Data used in preparation of this article were obtained from the Alzheimer’s Disease Neuroimaging Initiative (ADNI) database (adni.loni.usc.edu). As such, the investigators within the ADNI contributed to the design and implementation of ADNI and/or provided data but did not participate in analysis or writing of this report. A complete listing of ADNI investigators can be found at: http://adni.loni.usc.edu/wp-content/uploads/how_to_apply/ADNI_Acknowledgement_List.pdf
Footnotes
↵1 The reference Bron et al. (2015) summarizes the results of the data analysis competition, where the task was to classify subjects into Alzheimer’s disease (AD), mild cognitive impairment (MCI), and cognitively normal classes. We use this summary paper as a reference to all the methods in the competition if there is no particular reason to specify a particular method.

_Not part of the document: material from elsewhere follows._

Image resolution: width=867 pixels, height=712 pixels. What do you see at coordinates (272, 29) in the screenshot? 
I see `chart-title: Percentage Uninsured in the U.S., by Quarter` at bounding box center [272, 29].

↵2 Note that the inclusion of the regularization term over A prevents problems in the calculation of the inverse of KxKx. These issues should not appear when working with high dimensional data, however they can occur in case of high redundancy among variables.
↵3 As the accuracy validation curves tend to present a saturation profile and their maximum value is given when almost all features are used, we have selected as optimum working point the CV Stability Point (CV-SP), the point of the curve where the saturation begins. In this way, we obtain a good performance point using a reduced set of features.